Part 3: Political views and science research

The 2016 GSS also asked respondents whether they think of themselves as liberal or conservative (polviews) and whether they think science research is necessary and should be supported by the federal government (advfront).

Even if it brings no immediate benefits, scientific research that advances the frontiers of knowledge is necessary and should be supported by the federal government.

And possible responses to this question are Strongly agree, Agree, Disagree, Strongly disagree, Dont know, No answer, Not applicable.

We hear a lot of talk these days about liberals and conservatives. I’m going to show you a seven-point scale on which the political views that people might hold are arranged from extremely liberal–point 1–to extremely conservative–point 7. Where would you place yourself on this scale?

Note that the levels of this variables are spelled inconsistently: “Extremely liberal” vs. “Extrmly conservative”. Since this is the spelling that shows up in the data, you need to make sure this is how you spell the levels in your code.

And possible responses to this question are Extremely liberal, Liberal, Slightly liberal, Moderate, Slghtly conservative, Conservative, Extrmly conservative. Responses that were originally Don’t know, No answer and Not applicable are already mapped to NAs upon data import.

  1. In a new variable, recode advfront such that Strongly Agree and Agree are mapped to "Yes", and Disagree and Strongly disagree are mapped to "No". The remaining levels can be left as is. Don’t overwrite the existing advfront, instead pick a different, informative name for your new variable.

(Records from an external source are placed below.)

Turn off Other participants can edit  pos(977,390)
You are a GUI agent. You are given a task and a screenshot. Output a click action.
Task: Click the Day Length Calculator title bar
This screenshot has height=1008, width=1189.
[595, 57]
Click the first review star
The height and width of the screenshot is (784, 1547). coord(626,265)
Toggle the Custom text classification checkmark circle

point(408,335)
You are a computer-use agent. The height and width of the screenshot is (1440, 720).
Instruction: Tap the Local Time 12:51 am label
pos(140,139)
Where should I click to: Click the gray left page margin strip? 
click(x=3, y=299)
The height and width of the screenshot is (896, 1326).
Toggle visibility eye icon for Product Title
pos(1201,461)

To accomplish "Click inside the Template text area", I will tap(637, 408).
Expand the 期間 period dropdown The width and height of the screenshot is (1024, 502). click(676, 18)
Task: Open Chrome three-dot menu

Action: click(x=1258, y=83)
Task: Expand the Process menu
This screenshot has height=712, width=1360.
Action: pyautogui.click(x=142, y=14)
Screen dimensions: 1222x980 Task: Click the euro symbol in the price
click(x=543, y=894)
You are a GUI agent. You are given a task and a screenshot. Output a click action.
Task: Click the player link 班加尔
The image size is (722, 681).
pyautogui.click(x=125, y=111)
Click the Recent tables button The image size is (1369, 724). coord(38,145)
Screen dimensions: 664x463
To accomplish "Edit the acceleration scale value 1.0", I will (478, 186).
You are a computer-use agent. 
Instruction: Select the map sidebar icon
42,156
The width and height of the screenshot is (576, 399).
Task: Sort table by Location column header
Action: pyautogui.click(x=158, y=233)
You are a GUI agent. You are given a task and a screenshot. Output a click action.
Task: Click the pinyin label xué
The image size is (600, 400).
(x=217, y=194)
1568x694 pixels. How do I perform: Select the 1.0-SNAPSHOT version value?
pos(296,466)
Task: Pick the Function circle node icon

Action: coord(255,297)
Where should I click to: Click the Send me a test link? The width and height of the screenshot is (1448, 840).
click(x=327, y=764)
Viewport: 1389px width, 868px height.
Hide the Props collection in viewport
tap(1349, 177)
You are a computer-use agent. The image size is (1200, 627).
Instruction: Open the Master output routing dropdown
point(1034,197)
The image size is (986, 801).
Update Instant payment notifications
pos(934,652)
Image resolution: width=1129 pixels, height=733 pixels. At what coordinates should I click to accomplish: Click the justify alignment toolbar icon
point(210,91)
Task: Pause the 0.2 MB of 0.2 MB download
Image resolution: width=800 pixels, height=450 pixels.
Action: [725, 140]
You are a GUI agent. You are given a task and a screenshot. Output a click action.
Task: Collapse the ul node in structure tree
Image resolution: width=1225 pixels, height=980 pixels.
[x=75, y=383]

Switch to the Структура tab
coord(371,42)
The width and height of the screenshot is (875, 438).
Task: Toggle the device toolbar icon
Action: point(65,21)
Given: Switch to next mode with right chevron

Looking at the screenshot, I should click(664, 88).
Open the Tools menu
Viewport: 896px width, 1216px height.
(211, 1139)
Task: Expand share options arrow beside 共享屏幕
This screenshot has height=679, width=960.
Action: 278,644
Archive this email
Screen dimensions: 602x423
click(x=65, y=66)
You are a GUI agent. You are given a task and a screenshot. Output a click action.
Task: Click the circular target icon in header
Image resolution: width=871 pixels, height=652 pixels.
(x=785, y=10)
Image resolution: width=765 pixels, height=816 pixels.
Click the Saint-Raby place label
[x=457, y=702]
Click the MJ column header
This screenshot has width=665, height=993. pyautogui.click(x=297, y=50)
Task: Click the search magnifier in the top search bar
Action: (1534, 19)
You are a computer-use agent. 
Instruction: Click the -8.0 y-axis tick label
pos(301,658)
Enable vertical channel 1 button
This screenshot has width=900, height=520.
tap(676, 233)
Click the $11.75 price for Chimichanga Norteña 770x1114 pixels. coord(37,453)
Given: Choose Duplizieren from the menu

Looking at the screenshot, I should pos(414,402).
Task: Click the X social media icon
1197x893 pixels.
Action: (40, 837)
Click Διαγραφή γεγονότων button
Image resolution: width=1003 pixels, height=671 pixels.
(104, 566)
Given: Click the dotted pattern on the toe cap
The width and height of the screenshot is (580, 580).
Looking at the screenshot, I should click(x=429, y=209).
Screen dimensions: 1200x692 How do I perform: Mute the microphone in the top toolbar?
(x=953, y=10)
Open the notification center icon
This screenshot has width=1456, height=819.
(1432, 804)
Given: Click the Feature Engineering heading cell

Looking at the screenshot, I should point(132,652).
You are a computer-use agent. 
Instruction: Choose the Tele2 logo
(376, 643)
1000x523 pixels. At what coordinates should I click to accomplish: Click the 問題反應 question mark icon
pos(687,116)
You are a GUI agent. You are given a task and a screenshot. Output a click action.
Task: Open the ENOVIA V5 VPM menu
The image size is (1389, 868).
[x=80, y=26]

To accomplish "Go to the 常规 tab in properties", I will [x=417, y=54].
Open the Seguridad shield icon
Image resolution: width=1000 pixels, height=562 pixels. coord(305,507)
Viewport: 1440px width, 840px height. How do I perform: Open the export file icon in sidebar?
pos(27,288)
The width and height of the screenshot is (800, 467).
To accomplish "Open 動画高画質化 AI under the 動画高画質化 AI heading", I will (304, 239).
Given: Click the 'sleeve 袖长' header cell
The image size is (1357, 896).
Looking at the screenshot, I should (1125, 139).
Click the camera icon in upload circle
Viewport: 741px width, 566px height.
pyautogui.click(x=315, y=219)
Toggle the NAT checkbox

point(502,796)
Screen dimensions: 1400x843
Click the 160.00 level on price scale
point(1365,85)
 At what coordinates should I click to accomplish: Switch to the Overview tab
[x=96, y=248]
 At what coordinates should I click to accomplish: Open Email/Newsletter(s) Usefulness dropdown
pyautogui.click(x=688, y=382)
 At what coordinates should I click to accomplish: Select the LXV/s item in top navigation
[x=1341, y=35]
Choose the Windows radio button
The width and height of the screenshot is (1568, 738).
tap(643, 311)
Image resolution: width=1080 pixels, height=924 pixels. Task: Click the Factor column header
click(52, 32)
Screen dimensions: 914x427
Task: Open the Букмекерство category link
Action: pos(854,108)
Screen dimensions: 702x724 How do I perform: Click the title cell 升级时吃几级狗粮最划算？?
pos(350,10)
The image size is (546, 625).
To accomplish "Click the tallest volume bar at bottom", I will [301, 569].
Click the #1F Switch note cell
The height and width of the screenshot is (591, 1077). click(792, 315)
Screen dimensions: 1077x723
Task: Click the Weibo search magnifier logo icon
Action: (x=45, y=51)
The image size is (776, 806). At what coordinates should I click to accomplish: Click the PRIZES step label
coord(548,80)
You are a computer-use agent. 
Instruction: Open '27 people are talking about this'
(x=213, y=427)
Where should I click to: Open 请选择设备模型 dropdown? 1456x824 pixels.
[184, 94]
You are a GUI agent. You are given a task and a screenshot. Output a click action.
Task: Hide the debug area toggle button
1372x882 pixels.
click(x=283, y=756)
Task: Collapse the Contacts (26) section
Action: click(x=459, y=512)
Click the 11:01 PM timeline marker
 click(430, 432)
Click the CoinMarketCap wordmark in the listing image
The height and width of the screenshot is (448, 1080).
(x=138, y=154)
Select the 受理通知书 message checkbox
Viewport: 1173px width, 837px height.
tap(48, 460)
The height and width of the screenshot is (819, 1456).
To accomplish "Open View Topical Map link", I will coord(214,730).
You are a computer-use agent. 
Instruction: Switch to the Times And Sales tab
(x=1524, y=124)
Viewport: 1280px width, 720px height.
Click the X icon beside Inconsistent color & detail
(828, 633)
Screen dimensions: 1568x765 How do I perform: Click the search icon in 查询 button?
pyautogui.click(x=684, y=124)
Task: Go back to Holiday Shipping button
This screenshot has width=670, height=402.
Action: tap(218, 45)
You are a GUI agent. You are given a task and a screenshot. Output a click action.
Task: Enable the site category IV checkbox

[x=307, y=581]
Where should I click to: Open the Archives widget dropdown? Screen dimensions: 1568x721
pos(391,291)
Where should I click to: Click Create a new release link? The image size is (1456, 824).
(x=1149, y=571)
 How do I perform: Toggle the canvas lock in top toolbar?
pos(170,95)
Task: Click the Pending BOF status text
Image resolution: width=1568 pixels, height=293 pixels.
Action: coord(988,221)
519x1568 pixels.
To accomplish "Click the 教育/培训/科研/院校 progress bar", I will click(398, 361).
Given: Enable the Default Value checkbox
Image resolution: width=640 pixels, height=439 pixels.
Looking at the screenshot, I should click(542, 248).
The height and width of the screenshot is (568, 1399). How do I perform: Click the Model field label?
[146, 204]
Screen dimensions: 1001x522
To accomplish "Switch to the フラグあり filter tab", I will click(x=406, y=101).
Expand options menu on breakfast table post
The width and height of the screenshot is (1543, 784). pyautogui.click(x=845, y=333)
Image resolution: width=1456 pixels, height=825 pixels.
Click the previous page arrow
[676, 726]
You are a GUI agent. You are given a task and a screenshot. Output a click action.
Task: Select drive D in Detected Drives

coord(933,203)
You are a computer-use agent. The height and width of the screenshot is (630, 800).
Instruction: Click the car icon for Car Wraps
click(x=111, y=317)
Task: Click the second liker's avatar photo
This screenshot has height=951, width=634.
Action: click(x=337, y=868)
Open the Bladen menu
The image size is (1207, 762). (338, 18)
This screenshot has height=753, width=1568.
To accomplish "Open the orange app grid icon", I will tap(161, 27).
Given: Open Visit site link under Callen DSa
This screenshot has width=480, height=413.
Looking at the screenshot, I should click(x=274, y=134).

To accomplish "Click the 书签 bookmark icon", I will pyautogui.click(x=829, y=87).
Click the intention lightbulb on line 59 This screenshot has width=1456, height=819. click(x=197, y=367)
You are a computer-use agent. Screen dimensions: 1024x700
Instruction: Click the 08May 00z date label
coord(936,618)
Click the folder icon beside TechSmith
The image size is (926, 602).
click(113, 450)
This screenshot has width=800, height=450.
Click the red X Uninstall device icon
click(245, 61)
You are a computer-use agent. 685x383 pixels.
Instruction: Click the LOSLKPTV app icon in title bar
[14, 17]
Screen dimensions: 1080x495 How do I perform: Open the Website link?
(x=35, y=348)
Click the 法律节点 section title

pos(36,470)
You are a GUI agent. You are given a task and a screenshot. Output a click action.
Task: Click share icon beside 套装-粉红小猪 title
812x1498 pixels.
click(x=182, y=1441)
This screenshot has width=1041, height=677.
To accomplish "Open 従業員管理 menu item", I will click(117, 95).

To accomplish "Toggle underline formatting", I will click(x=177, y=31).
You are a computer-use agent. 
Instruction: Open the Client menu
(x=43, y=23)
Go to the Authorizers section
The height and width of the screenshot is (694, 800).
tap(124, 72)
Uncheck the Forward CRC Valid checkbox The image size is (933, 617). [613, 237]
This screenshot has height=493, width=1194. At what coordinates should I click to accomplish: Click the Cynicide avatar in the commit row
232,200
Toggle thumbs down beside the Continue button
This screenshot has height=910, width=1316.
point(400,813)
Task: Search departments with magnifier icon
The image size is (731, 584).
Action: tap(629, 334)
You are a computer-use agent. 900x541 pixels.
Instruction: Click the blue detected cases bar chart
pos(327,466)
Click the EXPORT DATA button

  2. In a new variable, recode polviews such that Extremely liberal, Liberal, and Slightly liberal, are mapped to "Liberal", and Slghtly conservative, Conservative, and Extrmly conservative disagree are mapped to "Conservative". The remaining levels can be left as is. Make sure that the levels are in a reasonable order. Don’t overwrite the existing polviews, instead pick a different, informative name for your new variable.

  3. Create a visualization that displays the relationship between these two new variables and interpret it.

✅ ⬆️ Now is definitely a good time to knit your document, and commit and push your changes to GitHub with an appropriate commit message. Make sure to commit and push all changed files so that your Git pane is cleared up afterwards, and review the .md document on GitHub to make sure you’re happy with the final state of your work. Then go get some rest!